Comparison of (left) velocity and (right) porosity derived from surface GPR measurements and borehole control measurements at three wells located in the center (A), second (B), and third (C) rings of the well field. Black solid lines are from the surface GPR estimates, dots with error bars are from the VRP measurements, and dashed lines are the neutron log estimates. The surface velocity model is within the 95% confidence interval of the VRP velocities at 89% of the measurement points. The porosity estimates approximate a running average of neutron probe porosities but fail to capture the small-scale variability.

[24] We computed the fractional difference (Δv/v) of surface-derived velocity relative to the VRP measured velocity at any particular point. The velocity difference histograms for all wells show that 89% of the surface velocity measurements fall within 10% of the VRP estimated velocities (Figure 9a). Further, the histogram shows a symmetric distribution suggesting that there is no systematic bias in the results.

Figure 9.

(a) Histogram showing the percentage of samples with a specified velocity deviation from the VRP control. Eighty-nine percent of the surface-measured velocities are within ±10% of the VRP control. Water-saturated porosity estimates from the surface velocity measurements from (b) the Topp equation and (c) the CRIM equation. The CRIM equation shows a more symmetric distribution although there is still a bias toward underestimating porosity. At the BHRS, the CRIM equation provides substantially better agreement with neutron probe porosities.

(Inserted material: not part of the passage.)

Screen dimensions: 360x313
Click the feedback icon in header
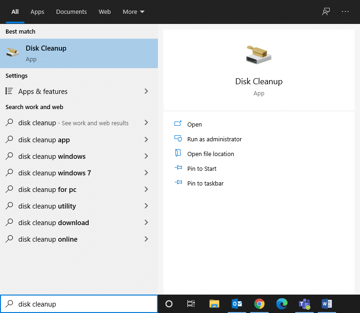[x=326, y=12]
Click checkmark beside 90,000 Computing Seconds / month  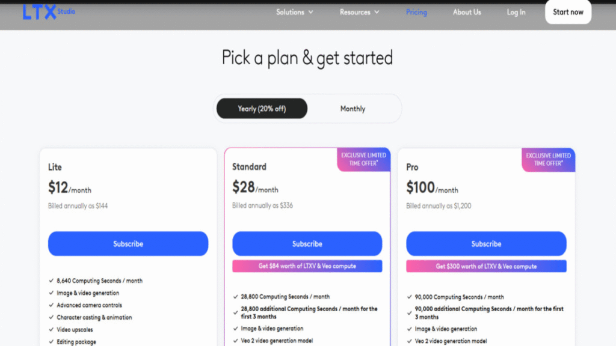(409, 297)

[25] We took the absolute difference in porosity (Δϕ) between surface GPR-derived values and the neutron log estimates, and computed the difference using both the Topp equation and the CRIM equation (Figures 9b and 9c). For the CRIM equation, we used a matrix relative permittivity value of 4.6, which is the value used by Clement and Knoll [Clement and Knoll, 2006]. Both petrophysical transforms show a bias toward underestimating the porosity. However, the CRIM equation shows somewhat better symmetry and better agreement with 63% of the porosity estimates within ±0.05 of the neutron porosity logs and 93% within 0.1. Conversely the Topp equation yields only 48% of the porosity estimates within ±0.05 of the neutron porosity logs but 91% fall within 0.1. On the basis of these results, we use the CRIM equation for all subsequent GPR-derived porosity estimates.

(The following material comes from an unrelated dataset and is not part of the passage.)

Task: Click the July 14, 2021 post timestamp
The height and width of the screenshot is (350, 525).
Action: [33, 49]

[26] We now consider the difference between porosity values estimated from surface GPR and from borehole-derived values averaged over a borehole length. For velocity we find that there is less than 5% difference between the means at any given borehole (Figure 10a). When averaged over all the wells, the surface-derived velocities differ from the VRP measurements by only 1.7%. A comparison of average porosities yields a similar result: the mean difference between surface GPR-derived porosities and neutron log porosities is less than 0.04 at each of the wells (Figure 10b) and when averaged over all the A, B, and C ring wells at the BHRS, the difference is 0.0041.

Figure 10.

(a) The fractional velocity variation (Δv/v) and (b) the mean porosity difference (Δϕ) between control data and surface GPR-derived estimates. The data are averaged over the full well length and the averages are shown for all A, B, and C wells.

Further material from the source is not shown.